DIY random generation of binary and general trees

DIY random generation of binary and general trees




Berlin - Feb 24, 2018
;; A live-coding presentation made with klipse ;; (thank you Yeonathan/viebel!) (defn showme [s] [:h3 (str s)]) [:div (showme (js/Date.))]








  • associate professor at Sorbonne University (ex-UPMC)
  • researcher at the Lip6 computer science laboratory
  • (live) programming & maths geek
  • long-time Lisper (scheme, CL, clojure(script))

Agenda

  • Generating binary trees
  • Genearting general trees

Remark: this presentation is a complement to the main presentation
about Boltzmann sampling.


Warning ! this presentation is code heavy! The whole source code is in the slides,
we’ll need to skip some parts (but you can play with the whole bunch online…​)

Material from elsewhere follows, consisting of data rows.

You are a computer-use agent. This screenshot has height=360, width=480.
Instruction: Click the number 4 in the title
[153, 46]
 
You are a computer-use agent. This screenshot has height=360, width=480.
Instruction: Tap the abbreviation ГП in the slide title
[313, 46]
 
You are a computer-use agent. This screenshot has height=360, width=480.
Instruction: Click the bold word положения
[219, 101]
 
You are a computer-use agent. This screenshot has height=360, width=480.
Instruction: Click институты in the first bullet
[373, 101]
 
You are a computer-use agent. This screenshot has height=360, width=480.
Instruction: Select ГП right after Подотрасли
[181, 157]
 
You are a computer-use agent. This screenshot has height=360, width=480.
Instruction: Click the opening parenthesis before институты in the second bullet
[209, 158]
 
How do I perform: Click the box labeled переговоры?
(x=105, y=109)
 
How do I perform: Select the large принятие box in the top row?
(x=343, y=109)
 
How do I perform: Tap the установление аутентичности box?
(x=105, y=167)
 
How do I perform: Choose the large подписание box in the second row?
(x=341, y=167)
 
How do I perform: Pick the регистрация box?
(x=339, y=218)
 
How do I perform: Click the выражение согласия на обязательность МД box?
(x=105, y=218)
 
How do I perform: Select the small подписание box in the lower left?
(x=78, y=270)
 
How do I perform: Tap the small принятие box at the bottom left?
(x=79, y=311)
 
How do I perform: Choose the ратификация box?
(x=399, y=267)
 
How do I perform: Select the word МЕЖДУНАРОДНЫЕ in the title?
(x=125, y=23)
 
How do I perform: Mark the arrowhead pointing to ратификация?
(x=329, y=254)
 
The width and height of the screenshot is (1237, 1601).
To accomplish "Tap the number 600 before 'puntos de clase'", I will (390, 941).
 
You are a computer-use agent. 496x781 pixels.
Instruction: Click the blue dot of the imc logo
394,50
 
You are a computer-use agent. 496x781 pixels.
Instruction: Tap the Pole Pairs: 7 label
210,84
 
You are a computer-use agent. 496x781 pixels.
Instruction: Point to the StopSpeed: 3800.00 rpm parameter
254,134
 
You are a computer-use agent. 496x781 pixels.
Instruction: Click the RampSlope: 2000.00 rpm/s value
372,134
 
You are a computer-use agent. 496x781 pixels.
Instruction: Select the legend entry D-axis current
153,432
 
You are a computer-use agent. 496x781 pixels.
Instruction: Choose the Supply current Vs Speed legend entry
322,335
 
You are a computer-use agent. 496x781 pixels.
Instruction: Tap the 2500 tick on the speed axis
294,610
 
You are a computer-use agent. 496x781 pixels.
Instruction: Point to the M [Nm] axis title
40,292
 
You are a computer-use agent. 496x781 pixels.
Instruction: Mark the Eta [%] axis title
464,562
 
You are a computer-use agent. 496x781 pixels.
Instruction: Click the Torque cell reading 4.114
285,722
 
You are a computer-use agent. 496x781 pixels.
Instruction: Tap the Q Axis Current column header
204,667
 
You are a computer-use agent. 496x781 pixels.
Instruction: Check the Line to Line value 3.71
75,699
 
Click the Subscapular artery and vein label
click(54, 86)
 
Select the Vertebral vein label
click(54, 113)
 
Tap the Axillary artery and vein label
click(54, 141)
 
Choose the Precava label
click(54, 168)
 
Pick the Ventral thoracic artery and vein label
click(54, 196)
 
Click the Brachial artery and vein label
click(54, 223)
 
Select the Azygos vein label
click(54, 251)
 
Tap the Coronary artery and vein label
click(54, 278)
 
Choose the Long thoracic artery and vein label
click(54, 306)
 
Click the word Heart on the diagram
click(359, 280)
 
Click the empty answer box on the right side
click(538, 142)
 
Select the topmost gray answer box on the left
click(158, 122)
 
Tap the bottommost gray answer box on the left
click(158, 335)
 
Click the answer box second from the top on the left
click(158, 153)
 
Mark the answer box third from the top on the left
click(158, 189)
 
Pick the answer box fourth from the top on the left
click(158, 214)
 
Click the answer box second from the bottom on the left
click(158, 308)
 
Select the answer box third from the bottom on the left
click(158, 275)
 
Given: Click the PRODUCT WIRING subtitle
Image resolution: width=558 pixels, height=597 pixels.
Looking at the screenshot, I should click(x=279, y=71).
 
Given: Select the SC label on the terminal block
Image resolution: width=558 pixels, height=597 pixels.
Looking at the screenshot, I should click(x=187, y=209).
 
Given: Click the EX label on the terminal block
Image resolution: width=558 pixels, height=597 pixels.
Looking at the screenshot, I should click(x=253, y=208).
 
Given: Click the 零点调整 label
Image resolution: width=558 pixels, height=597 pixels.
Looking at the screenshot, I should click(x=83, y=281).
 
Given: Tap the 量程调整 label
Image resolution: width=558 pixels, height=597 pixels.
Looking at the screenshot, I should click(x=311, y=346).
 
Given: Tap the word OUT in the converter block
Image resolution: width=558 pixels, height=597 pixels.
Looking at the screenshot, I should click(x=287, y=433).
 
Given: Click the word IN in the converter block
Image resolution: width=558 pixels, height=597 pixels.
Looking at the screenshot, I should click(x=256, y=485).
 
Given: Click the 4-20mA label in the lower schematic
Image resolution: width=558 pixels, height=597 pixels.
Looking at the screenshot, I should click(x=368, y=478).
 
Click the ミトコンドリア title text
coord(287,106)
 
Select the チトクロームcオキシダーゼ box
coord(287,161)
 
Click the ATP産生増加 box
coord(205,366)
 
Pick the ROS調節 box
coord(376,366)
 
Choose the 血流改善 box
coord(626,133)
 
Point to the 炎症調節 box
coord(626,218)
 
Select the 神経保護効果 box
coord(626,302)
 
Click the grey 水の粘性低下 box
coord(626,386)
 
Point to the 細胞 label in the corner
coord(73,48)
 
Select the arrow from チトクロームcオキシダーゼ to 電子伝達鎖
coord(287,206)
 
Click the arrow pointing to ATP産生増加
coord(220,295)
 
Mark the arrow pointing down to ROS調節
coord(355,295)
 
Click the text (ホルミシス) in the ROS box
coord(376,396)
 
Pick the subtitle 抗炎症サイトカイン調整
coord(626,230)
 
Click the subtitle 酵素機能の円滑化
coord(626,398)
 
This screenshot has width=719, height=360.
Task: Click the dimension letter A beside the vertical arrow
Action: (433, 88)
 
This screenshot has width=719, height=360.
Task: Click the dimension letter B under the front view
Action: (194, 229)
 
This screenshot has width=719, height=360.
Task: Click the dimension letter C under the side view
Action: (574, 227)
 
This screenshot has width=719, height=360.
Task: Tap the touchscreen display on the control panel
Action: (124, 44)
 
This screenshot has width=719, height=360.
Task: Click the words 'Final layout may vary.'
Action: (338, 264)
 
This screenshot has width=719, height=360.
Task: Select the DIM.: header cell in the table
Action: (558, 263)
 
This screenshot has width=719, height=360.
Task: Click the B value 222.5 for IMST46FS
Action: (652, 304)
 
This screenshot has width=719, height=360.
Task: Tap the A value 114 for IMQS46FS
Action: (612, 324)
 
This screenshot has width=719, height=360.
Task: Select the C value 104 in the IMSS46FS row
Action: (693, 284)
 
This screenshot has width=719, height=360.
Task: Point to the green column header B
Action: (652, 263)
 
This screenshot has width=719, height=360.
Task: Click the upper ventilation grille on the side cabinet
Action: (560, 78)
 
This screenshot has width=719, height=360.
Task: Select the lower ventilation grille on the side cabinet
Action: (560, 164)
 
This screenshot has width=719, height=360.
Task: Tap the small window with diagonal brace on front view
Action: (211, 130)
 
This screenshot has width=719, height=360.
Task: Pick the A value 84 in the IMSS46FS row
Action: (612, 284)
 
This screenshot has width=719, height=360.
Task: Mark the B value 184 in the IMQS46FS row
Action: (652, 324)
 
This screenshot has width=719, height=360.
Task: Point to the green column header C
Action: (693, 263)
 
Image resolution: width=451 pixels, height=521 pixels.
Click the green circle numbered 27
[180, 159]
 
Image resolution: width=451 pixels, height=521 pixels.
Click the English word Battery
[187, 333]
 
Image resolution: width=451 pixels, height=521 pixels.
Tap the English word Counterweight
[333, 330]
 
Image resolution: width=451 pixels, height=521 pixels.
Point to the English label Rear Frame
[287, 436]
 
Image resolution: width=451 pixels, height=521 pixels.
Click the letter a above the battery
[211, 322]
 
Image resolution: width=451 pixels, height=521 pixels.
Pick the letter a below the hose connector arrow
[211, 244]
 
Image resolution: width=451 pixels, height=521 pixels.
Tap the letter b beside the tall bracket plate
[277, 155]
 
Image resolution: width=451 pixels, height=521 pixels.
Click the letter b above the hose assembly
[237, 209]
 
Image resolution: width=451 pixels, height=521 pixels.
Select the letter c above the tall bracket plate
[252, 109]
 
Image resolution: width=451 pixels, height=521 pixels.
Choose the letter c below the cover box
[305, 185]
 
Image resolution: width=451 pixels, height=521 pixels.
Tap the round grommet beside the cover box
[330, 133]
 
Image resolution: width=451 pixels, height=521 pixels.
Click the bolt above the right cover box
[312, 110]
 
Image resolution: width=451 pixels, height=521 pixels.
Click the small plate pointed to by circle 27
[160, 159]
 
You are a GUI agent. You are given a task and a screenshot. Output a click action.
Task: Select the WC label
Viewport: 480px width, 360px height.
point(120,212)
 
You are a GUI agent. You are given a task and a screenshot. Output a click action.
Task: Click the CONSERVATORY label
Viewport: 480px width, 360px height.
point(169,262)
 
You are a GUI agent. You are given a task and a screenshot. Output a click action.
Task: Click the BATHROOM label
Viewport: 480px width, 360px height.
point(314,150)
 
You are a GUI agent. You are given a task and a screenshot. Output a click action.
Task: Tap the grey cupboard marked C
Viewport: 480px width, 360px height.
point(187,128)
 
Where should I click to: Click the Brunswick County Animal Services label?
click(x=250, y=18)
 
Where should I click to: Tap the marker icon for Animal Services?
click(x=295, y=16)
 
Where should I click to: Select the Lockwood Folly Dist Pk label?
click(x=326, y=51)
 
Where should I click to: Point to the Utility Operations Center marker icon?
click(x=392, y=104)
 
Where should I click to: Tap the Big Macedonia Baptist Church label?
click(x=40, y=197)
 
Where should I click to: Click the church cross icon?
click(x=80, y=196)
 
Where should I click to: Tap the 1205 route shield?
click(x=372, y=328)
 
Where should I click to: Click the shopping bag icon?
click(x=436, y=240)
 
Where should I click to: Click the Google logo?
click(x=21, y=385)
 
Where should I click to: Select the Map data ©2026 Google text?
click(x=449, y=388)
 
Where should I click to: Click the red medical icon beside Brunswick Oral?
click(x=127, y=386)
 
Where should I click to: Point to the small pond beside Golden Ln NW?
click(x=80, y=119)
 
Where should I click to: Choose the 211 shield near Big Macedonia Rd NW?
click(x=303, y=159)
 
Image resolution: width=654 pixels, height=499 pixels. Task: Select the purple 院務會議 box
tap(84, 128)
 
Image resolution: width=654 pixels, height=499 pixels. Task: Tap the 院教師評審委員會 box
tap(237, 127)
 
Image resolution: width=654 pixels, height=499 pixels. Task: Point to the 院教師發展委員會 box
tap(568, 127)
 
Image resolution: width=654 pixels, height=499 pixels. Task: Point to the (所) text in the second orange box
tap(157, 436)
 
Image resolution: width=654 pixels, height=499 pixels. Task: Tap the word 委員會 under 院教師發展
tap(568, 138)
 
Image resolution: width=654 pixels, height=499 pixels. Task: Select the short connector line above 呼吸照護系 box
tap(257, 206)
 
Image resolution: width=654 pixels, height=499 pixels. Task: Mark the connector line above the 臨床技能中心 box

Random sources (from test.check)

(require '[clojure.test.check.random
         :refer [make-random  ;; create source with seed
	         split        ;; two generators from one
		 rand-double  ;; uniform double in range [0.0;1.0[
		 rand-long    ;; uniform long (64 bits java, js ?)
		 ]])

;; generate a double between 0.0 (inclusive) and 1.0 (exclusive)
(defn next-double [src]
  (let [[src' src''] (split src)] ;; XXX: throw src?
    [(rand-double src') src'']))

(next-double (make-random 424242))

""
;; generate an integer in some range
(defn next-int [src mini maxi]
  (let [[x src'] (next-double src)]
    [(int (+ (* (- maxi mini) x)
             mini)) src']))

(next-int (make-random 424242) 24 450)
""
;; coin flips
(defn next-bool [src]
  (let [[x src'] (next-double src)]
    [(< x 0.5) src']))  ;; XXX: random bits leak !

(next-bool (make-random 424242))
""

Binary trees

(require '[clojure.spec :as s])

;; a spec for binary trees (with keyword labels)
(s/def ::bintree
  (s/or :tip nil?
        :node (s/tuple ::label ::bintree ::bintree)))
(s/def ::label int?)

;; example
(def ex-btree [1,
               [2 nil nil],
               [3 [4 nil,
                   [5 nil nil]],
               [6 nil nil]]])

(s/valid? ::bintree ex-btree)
""

Random generation from spec (via test.check):

(require '[clojure.test.check.generators :as gen])

(gen/generate (s/gen ::bintree) 10)
""

Observations
- non-uniform generation (it’s biased but don’t know how)
- lack of control: biased towards (very) small trees

Generating binary trees with test.check

Let's try the dedicated support for recursive structures
(def node-gen (fn [inner-gen]
                (gen/tuple gen/int inner-gen inner-gen)))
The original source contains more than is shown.